岩手山の噴火警戒レベルが「2」になるのは初めてで、これを受けて地元の自治体は、登山道を閉鎖して入山規制を始めました。
岩手山では、ことし2月ごろから山の膨張を示すと考えられる地殻変動が観測されていて、9月26日の衛星による観測でも岩手山西側の大地獄谷周辺で、ごく浅いところの膨張を示すと考えられる変化が確認されたということです。
このため仙台管区気象台は岩手山で火山活動が高まっていて、今後、噴火が発生するおそれがあるとして、2日午後3時、火口周辺警報を発表して噴火警戒レベルを「1」から「火口周辺規制」を示す「2」に引き上げました。
そのうえで岩手山西側の火口から、おおむね2キロの範囲では、噴火に伴う大きな噴石に警戒するよう呼びかけています。
岩手山の噴火警戒レベルが「2」になるのは、噴火警戒レベルの運用が始まった2007年以降、初めてです。
これを受けて、地元の滝沢市、八幡平市、それに雫石町の3つの自治体は、登山道に避難する場所がないことから、事前に協議していたとおりに、登山道の入り口に看板を設置したり、入り口をロープでふさいだりして入山規制を始めました。
このうち雫石町の担当者は「登山者の安全を守るための入山規制だとご理解いただきたい。

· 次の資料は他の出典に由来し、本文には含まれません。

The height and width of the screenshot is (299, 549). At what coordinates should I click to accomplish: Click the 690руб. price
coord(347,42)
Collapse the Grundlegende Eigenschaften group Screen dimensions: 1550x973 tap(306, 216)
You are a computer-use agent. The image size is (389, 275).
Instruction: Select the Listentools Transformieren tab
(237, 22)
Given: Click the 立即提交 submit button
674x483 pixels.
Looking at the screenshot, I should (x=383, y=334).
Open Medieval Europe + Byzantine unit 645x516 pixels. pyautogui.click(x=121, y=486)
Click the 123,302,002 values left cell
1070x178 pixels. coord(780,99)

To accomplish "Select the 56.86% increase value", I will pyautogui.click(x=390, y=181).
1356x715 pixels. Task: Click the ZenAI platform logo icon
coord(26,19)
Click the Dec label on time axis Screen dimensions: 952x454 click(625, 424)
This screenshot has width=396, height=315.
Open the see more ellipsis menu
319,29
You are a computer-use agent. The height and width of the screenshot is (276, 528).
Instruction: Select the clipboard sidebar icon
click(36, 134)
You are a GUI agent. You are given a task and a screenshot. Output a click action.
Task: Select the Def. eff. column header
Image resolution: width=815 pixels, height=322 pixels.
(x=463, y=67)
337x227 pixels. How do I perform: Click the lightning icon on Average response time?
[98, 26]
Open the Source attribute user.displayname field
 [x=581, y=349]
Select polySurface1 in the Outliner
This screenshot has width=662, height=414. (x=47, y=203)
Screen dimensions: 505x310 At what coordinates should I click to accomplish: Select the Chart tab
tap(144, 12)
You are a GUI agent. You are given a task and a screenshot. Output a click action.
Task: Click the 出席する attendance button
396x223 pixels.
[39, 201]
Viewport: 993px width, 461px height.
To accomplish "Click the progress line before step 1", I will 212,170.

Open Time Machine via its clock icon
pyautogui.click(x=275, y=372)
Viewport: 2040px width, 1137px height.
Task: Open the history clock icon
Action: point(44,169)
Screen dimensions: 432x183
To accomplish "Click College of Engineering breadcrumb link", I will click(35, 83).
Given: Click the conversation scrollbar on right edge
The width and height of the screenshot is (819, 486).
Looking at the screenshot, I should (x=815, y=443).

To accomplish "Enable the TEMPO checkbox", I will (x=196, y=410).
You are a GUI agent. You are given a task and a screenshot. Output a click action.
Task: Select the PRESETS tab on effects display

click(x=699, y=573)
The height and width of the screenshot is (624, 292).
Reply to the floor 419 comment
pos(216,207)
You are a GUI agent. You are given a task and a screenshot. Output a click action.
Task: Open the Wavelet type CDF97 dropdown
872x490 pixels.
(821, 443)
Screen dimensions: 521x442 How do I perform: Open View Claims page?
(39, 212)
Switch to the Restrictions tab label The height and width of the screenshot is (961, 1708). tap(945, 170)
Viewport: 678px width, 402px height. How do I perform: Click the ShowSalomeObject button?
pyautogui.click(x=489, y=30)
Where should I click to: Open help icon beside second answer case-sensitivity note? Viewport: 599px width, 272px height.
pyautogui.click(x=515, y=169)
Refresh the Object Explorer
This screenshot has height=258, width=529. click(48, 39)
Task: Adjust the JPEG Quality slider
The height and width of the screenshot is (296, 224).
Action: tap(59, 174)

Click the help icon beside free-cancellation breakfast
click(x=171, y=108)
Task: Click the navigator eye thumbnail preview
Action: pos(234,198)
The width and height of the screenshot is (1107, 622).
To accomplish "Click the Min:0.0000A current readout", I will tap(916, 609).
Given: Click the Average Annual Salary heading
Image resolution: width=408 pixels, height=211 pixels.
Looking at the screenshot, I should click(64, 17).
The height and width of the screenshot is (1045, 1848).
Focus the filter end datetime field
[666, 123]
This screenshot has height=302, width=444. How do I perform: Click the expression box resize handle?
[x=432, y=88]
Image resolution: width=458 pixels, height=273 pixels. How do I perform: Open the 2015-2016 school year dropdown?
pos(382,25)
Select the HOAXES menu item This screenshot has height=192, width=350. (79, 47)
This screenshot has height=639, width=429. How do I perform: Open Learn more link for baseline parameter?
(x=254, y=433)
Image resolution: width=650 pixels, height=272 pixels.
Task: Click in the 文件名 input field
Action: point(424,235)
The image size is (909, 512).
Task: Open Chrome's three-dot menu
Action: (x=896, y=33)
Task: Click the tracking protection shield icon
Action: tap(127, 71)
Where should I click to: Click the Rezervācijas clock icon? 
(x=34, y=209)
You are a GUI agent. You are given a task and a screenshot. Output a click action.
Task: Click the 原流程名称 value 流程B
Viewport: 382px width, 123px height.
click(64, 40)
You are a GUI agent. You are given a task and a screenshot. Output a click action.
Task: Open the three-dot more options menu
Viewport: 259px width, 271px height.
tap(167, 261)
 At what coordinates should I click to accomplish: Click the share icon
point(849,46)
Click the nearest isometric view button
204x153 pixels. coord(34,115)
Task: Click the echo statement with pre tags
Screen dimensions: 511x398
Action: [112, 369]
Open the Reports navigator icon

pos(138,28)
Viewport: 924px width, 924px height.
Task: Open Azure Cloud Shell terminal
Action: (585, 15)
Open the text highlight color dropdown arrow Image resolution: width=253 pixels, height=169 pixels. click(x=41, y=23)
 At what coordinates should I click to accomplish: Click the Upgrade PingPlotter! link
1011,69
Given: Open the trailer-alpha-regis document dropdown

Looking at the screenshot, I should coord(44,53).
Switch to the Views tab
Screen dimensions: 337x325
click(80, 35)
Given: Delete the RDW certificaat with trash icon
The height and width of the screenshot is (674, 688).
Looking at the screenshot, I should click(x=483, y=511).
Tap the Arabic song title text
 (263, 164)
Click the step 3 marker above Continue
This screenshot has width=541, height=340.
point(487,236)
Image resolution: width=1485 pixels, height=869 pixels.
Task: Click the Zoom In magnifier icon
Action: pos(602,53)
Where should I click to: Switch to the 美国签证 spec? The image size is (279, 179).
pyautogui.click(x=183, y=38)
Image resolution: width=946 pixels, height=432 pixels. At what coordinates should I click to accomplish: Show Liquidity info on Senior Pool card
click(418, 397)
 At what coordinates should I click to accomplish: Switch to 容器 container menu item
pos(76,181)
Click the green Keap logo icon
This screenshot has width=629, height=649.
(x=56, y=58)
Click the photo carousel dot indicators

噴火は予想できない災害なので、ハザードマップを確認するなど、備えを進めてほしい」と話していました。
また、滝沢市の担当者は「入山規制という形になるが、その分は、ふもとなどで観光していただけるとありがたい」と話していました。
岩手山とは
岩手山は、盛岡市の中心部から北西に20キロほど離れた標高2038メートルの活火山で、「西岩手」と「東岩手」の2つの火山からなります。
山頂にかけては複数の登山道があり、夏から秋を中心に、多くの登山者が訪れます。
周辺のふもとには「八幡平」と呼ばれる高原が広がり、スキー場や宿泊施設、キャンプ場や温泉が点在していて、観光地としても知られています。
1998年には ふもとで震度6弱の揺れ観測
岩手山では1919年を最後に噴火は起きていませんが、1997年から2004年ごろにかけて、火山性地震がたびたび増加し、山の膨張を示す地殻変動が観測されたほか、噴気活動も活発になりました。
特に1998年には地殻変動や急激な火山性地震の増加に加え、ふもとでマグニチュード6.2の地震が発生して、雫石町で震度6弱の揺れを観測するなど、活動が活発となり緊張が高まりました。
その後、6年間にわたって入山が規制されましたが、噴火に至らず、次第に活動は低下しました。
過去の噴火活動
江戸時代には、マグマそのものが噴き出すマグマ噴火が2回発生しています。
このうち、1686年には「東岩手」の山頂火口から噴火して、現在の盛岡市中心部でも火山灰が降ったほか、積もっていた雪が溶けたことで泥流が発生し、ふもとの家屋が被災しました。
1732年の噴火では「東岩手」北東の山腹から3キロ余りにわたって流れ出た溶岩が現在も残っていて、「焼走り熔岩流」として知られています。
1919年には「西岩手」の大地獄谷で、地下にある水がマグマなどで熱せられ、急激に水蒸気となって噴き出す水蒸気噴火が発生し、噴石が近くの登山道に飛散しました。